### EXERCISE AIM:
Print every record word for word.

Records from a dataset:
□ □ □ □ □
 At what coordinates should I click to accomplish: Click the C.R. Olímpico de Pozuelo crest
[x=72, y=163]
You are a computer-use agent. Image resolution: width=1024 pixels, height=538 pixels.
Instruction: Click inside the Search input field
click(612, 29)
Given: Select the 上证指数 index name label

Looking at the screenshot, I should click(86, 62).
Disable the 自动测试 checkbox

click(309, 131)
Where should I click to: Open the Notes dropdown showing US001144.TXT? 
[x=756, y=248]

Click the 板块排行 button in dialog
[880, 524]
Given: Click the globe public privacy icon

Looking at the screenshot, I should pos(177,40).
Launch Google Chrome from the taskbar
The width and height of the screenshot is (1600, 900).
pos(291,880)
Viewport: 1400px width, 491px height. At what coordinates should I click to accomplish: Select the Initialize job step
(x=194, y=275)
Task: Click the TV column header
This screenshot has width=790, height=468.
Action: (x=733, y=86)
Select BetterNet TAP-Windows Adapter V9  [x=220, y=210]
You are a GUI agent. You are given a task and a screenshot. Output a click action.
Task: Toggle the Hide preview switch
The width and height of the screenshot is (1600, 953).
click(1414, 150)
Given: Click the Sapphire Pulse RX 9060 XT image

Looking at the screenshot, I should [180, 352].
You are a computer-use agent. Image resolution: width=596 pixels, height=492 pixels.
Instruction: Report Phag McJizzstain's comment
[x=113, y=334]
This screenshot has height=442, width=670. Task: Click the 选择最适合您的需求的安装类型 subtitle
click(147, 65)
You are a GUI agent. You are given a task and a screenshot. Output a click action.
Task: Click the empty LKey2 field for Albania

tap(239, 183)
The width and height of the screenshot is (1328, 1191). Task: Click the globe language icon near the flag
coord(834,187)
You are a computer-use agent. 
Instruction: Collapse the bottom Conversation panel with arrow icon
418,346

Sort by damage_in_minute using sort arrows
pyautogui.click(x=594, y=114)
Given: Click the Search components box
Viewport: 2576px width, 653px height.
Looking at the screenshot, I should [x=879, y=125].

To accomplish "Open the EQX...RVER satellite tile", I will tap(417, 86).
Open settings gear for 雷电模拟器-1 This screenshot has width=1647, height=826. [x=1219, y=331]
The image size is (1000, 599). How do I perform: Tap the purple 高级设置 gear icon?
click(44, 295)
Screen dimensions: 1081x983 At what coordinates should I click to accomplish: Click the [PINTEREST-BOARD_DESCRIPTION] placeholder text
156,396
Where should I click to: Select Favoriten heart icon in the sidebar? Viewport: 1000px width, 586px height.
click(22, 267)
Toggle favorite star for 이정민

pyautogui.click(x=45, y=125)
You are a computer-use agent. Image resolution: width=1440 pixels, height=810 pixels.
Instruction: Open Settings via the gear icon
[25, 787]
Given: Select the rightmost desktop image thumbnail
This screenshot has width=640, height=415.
□ □ □ □ □
### ANSWER TO THIS PROBLEM:
 At what coordinates should I click to accomplish: Click the C.R. Olímpico de Pozuelo crest
[x=72, y=163]
You are a computer-use agent. Image resolution: width=1024 pixels, height=538 pixels.
Instruction: Click inside the Search input field
click(612, 29)
Given: Select the 上证指数 index name label

Looking at the screenshot, I should click(86, 62).
Disable the 自动测试 checkbox

click(309, 131)
Where should I click to: Open the Notes dropdown showing US001144.TXT? 
[x=756, y=248]

Click the 板块排行 button in dialog
[880, 524]
Given: Click the globe public privacy icon

Looking at the screenshot, I should pos(177,40).
Launch Google Chrome from the taskbar
The width and height of the screenshot is (1600, 900).
pos(291,880)
Viewport: 1400px width, 491px height. At what coordinates should I click to accomplish: Select the Initialize job step
(x=194, y=275)
Task: Click the TV column header
This screenshot has width=790, height=468.
Action: (x=733, y=86)
Select BetterNet TAP-Windows Adapter V9  [x=220, y=210]
You are a GUI agent. You are given a task and a screenshot. Output a click action.
Task: Toggle the Hide preview switch
The width and height of the screenshot is (1600, 953).
click(1414, 150)
Given: Click the Sapphire Pulse RX 9060 XT image

Looking at the screenshot, I should [180, 352].
You are a computer-use agent. Image resolution: width=596 pixels, height=492 pixels.
Instruction: Report Phag McJizzstain's comment
[x=113, y=334]
This screenshot has height=442, width=670. Task: Click the 选择最适合您的需求的安装类型 subtitle
click(147, 65)
You are a GUI agent. You are given a task and a screenshot. Output a click action.
Task: Click the empty LKey2 field for Albania

tap(239, 183)
The width and height of the screenshot is (1328, 1191). Task: Click the globe language icon near the flag
coord(834,187)
You are a computer-use agent. 
Instruction: Collapse the bottom Conversation panel with arrow icon
418,346

Sort by damage_in_minute using sort arrows
pyautogui.click(x=594, y=114)
Given: Click the Search components box
Viewport: 2576px width, 653px height.
Looking at the screenshot, I should [x=879, y=125].

To accomplish "Open the EQX...RVER satellite tile", I will tap(417, 86).
Open settings gear for 雷电模拟器-1 This screenshot has width=1647, height=826. [x=1219, y=331]
The image size is (1000, 599). How do I perform: Tap the purple 高级设置 gear icon?
click(44, 295)
Screen dimensions: 1081x983 At what coordinates should I click to accomplish: Click the [PINTEREST-BOARD_DESCRIPTION] placeholder text
156,396
Where should I click to: Select Favoriten heart icon in the sidebar? Viewport: 1000px width, 586px height.
click(22, 267)
Toggle favorite star for 이정민

pyautogui.click(x=45, y=125)
You are a computer-use agent. Image resolution: width=1440 pixels, height=810 pixels.
Instruction: Open Settings via the gear icon
[25, 787]
Given: Select the rightmost desktop image thumbnail
This screenshot has width=640, height=415.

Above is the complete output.